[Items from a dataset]
※ ※ ※
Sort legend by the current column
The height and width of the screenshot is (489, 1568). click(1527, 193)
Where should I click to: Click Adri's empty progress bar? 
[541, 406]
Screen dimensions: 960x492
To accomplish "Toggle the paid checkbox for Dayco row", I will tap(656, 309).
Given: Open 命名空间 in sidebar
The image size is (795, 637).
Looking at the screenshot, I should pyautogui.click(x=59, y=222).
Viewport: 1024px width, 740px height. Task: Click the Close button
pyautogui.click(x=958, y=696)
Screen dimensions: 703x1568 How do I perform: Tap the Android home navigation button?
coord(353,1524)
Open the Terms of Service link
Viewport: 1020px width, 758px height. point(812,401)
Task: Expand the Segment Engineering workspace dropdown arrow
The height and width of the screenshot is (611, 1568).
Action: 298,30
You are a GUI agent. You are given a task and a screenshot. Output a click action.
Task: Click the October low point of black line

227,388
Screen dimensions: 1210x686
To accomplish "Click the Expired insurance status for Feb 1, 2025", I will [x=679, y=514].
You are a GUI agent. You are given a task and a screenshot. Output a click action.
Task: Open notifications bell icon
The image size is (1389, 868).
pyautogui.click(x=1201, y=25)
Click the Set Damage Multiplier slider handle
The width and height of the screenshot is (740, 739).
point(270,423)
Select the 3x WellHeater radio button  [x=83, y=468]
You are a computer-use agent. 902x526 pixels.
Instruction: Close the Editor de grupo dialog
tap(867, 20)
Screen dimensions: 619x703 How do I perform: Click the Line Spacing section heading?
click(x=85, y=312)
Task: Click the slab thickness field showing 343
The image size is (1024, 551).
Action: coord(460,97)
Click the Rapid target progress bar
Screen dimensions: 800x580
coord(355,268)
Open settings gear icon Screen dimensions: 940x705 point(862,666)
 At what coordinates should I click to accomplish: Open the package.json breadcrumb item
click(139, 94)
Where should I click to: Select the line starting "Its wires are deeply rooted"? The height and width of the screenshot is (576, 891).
※ ※ ※
• _Work request_: Copy out the data exactly as it stands, leaving nothing out.

• _Solution_:
Sort legend by the current column
The height and width of the screenshot is (489, 1568). click(1527, 193)
Where should I click to: Click Adri's empty progress bar? 
[541, 406]
Screen dimensions: 960x492
To accomplish "Toggle the paid checkbox for Dayco row", I will tap(656, 309).
Given: Open 命名空间 in sidebar
The image size is (795, 637).
Looking at the screenshot, I should pyautogui.click(x=59, y=222).
Viewport: 1024px width, 740px height. Task: Click the Close button
pyautogui.click(x=958, y=696)
Screen dimensions: 703x1568 How do I perform: Tap the Android home navigation button?
coord(353,1524)
Open the Terms of Service link
Viewport: 1020px width, 758px height. point(812,401)
Task: Expand the Segment Engineering workspace dropdown arrow
The height and width of the screenshot is (611, 1568).
Action: 298,30
You are a GUI agent. You are given a task and a screenshot. Output a click action.
Task: Click the October low point of black line

227,388
Screen dimensions: 1210x686
To accomplish "Click the Expired insurance status for Feb 1, 2025", I will [x=679, y=514].
You are a GUI agent. You are given a task and a screenshot. Output a click action.
Task: Open notifications bell icon
The image size is (1389, 868).
pyautogui.click(x=1201, y=25)
Click the Set Damage Multiplier slider handle
The width and height of the screenshot is (740, 739).
point(270,423)
Select the 3x WellHeater radio button  [x=83, y=468]
You are a computer-use agent. 902x526 pixels.
Instruction: Close the Editor de grupo dialog
tap(867, 20)
Screen dimensions: 619x703 How do I perform: Click the Line Spacing section heading?
click(x=85, y=312)
Task: Click the slab thickness field showing 343
The image size is (1024, 551).
Action: coord(460,97)
Click the Rapid target progress bar
Screen dimensions: 800x580
coord(355,268)
Open settings gear icon Screen dimensions: 940x705 point(862,666)
 At what coordinates should I click to accomplish: Open the package.json breadcrumb item
click(139, 94)
Where should I click to: Select the line starting "Its wires are deeply rooted"? The height and width of the screenshot is (576, 891).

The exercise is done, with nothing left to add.